(TASK BRIEF): Where in the data below does the word "computer" appear? Copy every line that has it.

(EXTRACTED ENTRIES):
•••••

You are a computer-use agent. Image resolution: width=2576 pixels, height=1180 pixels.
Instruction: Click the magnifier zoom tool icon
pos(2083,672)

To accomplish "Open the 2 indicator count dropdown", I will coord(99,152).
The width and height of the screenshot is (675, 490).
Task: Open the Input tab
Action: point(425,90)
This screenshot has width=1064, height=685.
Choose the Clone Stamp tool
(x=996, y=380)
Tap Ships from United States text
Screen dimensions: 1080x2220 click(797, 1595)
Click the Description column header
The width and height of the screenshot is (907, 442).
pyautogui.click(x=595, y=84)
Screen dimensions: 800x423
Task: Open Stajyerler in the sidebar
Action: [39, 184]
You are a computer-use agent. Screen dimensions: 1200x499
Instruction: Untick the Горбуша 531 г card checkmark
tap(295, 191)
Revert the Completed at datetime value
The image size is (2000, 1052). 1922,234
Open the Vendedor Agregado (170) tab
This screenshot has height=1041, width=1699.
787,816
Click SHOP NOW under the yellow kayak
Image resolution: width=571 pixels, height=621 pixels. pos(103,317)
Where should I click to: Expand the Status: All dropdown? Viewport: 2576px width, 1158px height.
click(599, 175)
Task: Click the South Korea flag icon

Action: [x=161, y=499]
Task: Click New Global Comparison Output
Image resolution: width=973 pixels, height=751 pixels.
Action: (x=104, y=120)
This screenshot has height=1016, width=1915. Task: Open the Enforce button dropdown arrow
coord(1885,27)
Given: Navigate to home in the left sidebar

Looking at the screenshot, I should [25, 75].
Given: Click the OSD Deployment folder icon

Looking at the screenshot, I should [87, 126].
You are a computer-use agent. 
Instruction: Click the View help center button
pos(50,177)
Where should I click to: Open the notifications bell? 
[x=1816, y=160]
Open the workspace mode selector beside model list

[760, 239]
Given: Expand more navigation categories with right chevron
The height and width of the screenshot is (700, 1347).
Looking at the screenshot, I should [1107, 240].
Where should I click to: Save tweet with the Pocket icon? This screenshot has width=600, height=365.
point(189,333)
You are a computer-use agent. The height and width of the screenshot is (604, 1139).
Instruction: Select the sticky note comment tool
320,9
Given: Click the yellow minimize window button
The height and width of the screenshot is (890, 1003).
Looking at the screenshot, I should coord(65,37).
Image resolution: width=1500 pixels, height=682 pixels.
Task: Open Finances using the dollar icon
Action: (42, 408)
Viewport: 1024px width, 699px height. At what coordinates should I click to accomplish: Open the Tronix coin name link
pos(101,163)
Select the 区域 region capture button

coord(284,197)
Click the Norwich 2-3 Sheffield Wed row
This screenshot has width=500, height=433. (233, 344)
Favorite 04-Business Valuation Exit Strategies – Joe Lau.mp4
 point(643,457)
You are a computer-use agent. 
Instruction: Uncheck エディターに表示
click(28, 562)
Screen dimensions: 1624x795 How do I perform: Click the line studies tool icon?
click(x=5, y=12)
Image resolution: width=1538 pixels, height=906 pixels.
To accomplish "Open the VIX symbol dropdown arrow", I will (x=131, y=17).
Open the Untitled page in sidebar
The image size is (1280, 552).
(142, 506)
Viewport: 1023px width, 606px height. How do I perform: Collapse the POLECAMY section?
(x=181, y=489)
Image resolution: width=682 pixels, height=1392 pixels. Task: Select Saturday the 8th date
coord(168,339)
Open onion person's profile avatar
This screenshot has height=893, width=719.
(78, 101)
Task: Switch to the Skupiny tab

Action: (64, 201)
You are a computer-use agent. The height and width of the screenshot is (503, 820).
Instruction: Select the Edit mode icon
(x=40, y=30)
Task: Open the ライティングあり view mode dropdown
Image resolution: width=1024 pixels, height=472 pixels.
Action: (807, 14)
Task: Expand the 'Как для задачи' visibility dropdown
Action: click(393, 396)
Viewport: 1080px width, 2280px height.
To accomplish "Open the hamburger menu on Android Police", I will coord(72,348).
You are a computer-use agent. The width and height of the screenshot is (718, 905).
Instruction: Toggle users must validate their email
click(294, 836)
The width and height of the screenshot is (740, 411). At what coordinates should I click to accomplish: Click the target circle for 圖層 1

•••••

(ANSWER TO THE EXERCISE):
You are a computer-use agent. Image resolution: width=2576 pixels, height=1180 pixels.
You are a computer-use agent. Screen dimensions: 1200x499
You are a computer-use agent. 
You are a computer-use agent. The height and width of the screenshot is (604, 1139).
You are a computer-use agent. 
You are a computer-use agent. The height and width of the screenshot is (503, 820).
You are a computer-use agent. The width and height of the screenshot is (718, 905).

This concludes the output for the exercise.